AIM OF THE TASK:
Your reply should consist only of the lines from the one with "Where should I" through the end of the entries, transcribed exactly. Pictures stay out.

■ ■ ■ ■ ■ ■ ■

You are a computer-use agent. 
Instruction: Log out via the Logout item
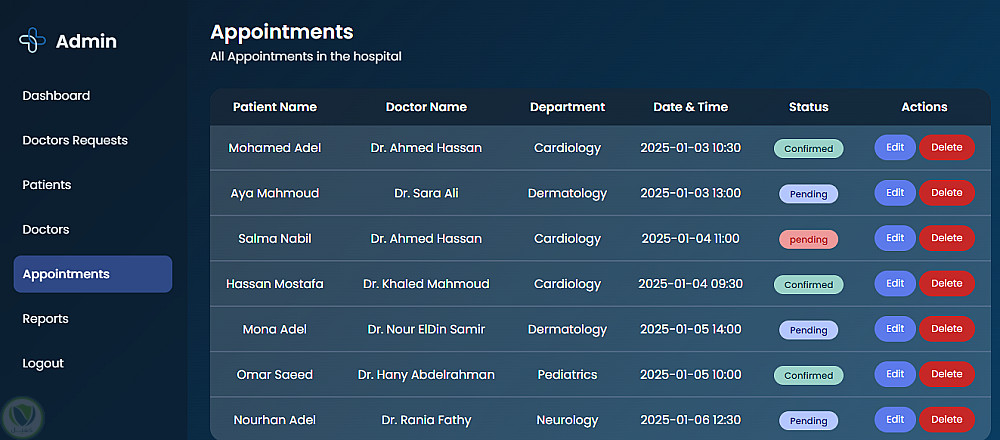click(x=43, y=363)
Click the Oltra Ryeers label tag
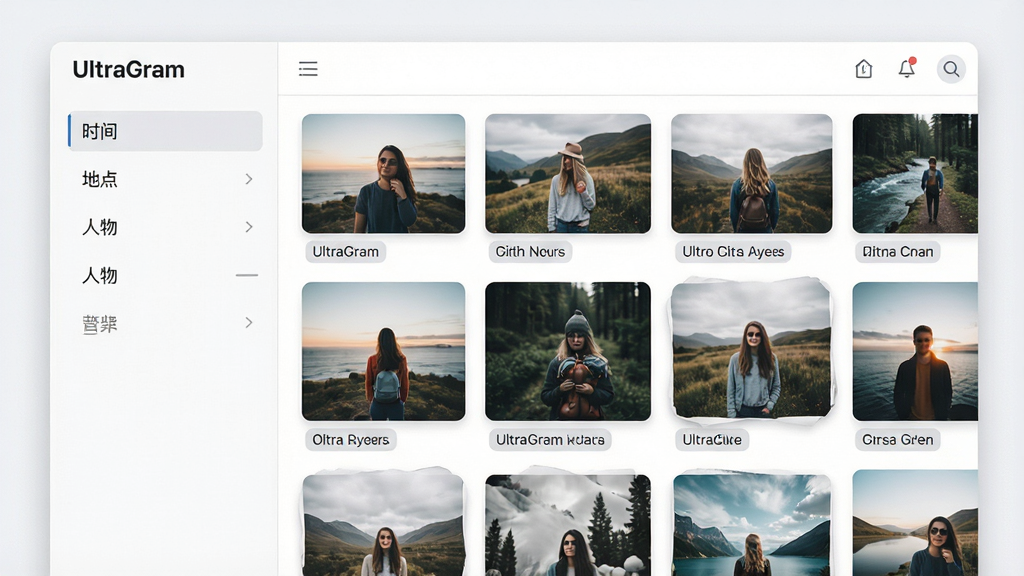 click(x=351, y=440)
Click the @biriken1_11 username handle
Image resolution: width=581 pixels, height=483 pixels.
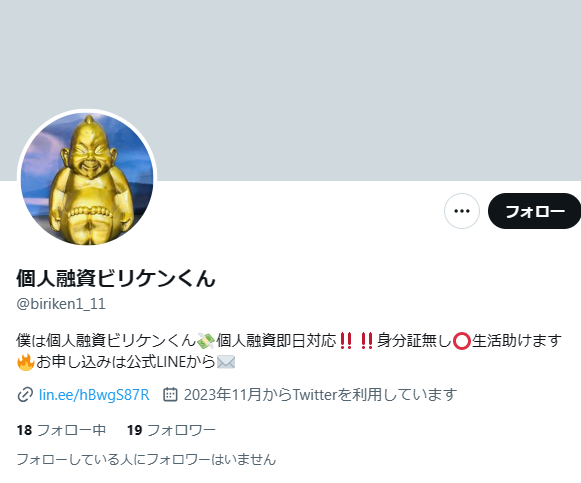click(61, 304)

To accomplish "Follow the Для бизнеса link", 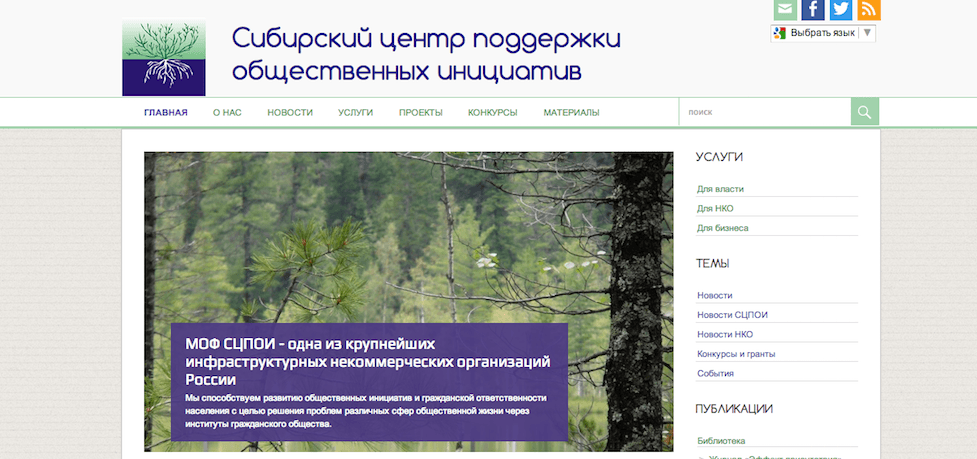I will tap(722, 228).
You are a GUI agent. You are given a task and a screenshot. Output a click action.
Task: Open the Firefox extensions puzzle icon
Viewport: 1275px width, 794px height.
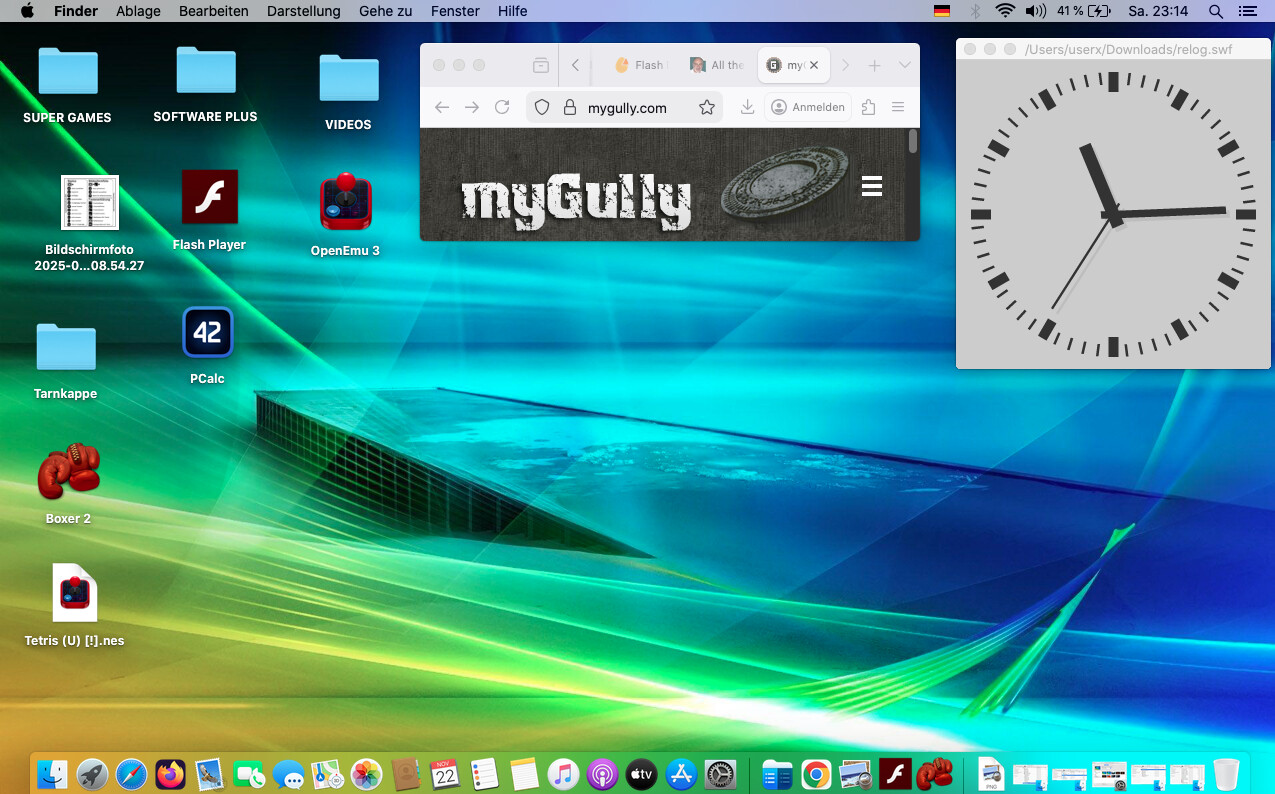click(868, 107)
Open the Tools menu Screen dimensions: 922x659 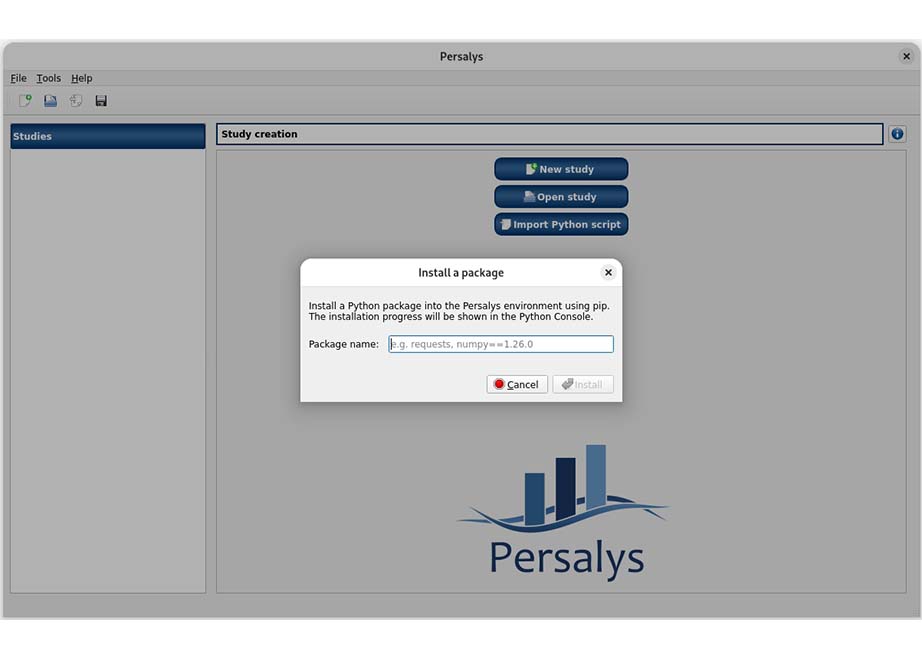tap(48, 78)
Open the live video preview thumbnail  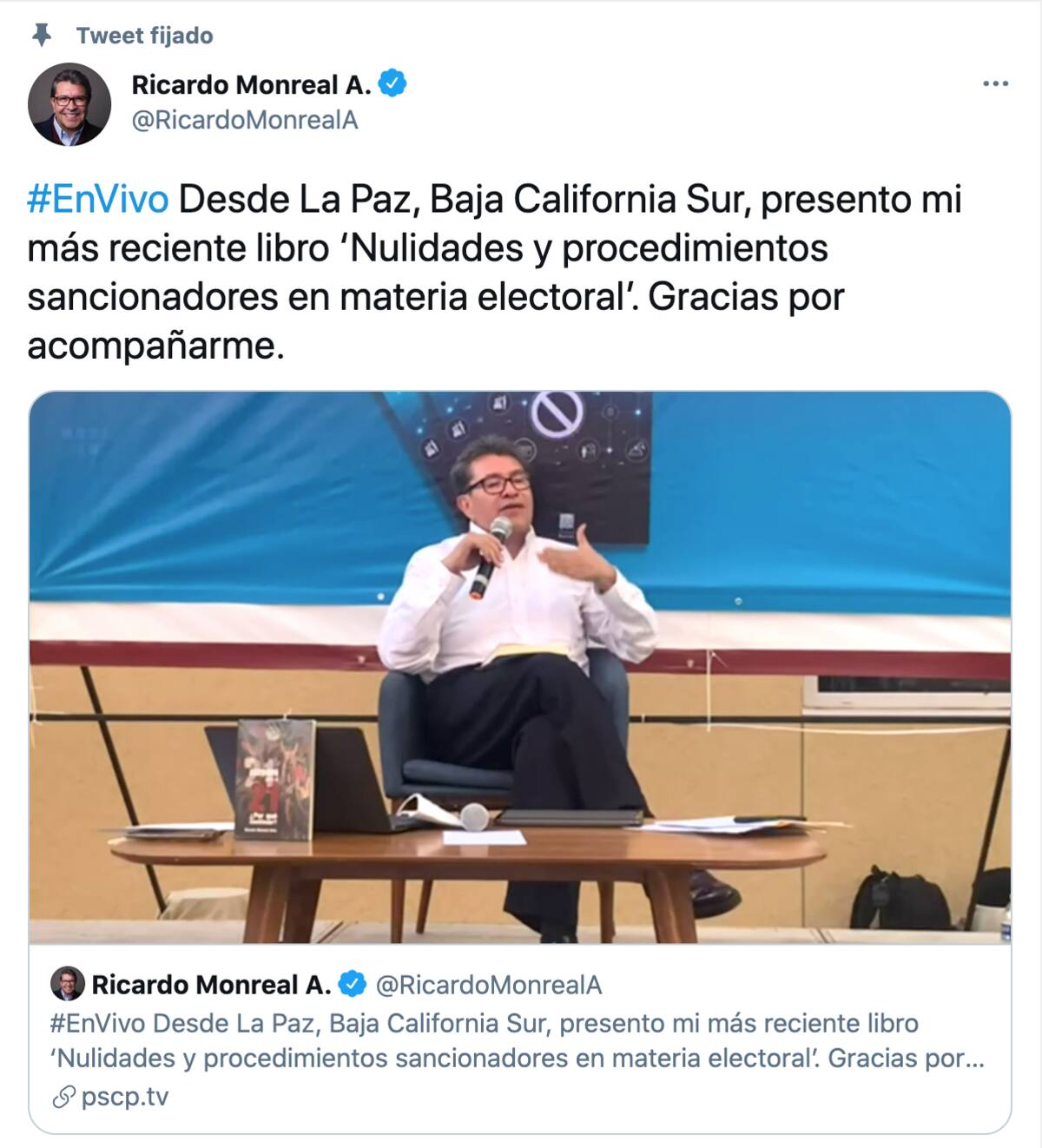click(520, 668)
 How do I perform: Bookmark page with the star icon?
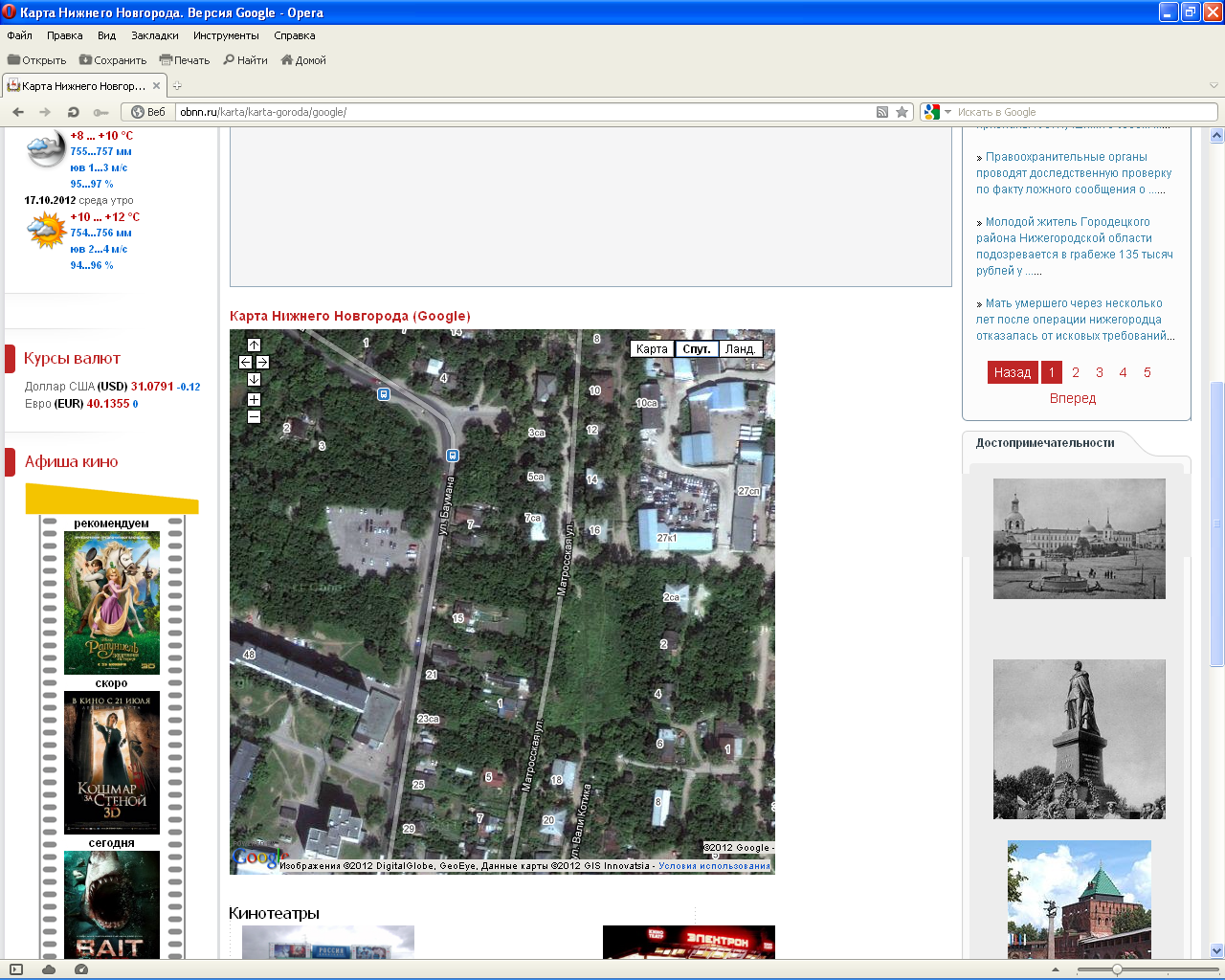coord(902,112)
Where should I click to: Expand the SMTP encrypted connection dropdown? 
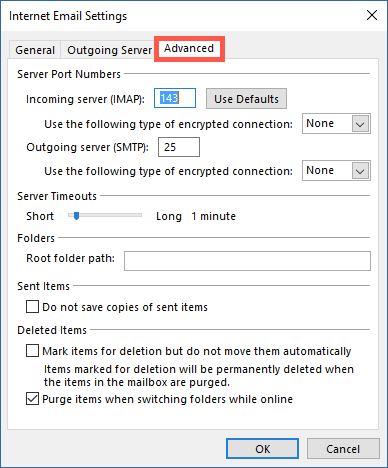tap(336, 171)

■ ■ ■ ■ ■ ■ ■

FINAL ANSWER:
Where should I click to: Expand the SMTP encrypted connection dropdown? 
tap(336, 171)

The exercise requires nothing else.